* Aim of the task: When the line containing "Select the blue level 1 pendant marked 新" is found in the data below, copy it and each line after it through the line containing "You are a GUI", exactly and with no others.

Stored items

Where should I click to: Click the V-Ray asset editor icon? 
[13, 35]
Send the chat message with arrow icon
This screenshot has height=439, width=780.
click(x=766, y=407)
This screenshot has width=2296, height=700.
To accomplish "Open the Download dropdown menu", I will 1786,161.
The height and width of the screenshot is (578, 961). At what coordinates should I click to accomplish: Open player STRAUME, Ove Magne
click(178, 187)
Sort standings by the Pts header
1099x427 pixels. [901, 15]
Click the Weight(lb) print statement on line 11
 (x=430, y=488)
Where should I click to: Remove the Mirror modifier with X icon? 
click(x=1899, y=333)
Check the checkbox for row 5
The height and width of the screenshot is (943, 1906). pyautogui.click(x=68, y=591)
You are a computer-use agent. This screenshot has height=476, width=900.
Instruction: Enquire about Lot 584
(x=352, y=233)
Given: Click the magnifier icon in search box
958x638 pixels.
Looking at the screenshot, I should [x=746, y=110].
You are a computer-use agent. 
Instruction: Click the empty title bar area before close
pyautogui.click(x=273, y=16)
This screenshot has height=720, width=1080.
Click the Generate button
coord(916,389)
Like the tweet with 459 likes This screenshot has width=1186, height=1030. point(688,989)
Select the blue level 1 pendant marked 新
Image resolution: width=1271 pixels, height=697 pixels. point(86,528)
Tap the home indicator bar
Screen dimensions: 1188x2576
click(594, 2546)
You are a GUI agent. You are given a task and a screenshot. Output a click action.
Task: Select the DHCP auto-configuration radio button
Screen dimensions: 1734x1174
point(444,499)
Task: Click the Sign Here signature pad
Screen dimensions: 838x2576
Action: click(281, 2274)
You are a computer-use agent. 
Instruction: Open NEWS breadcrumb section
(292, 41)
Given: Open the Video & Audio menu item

* Answer box:
Select the blue level 1 pendant marked 新
Image resolution: width=1271 pixels, height=697 pixels. point(86,528)
Tap the home indicator bar
Screen dimensions: 1188x2576
click(594, 2546)
You are a GUI agent. You are given a task and a screenshot. Output a click action.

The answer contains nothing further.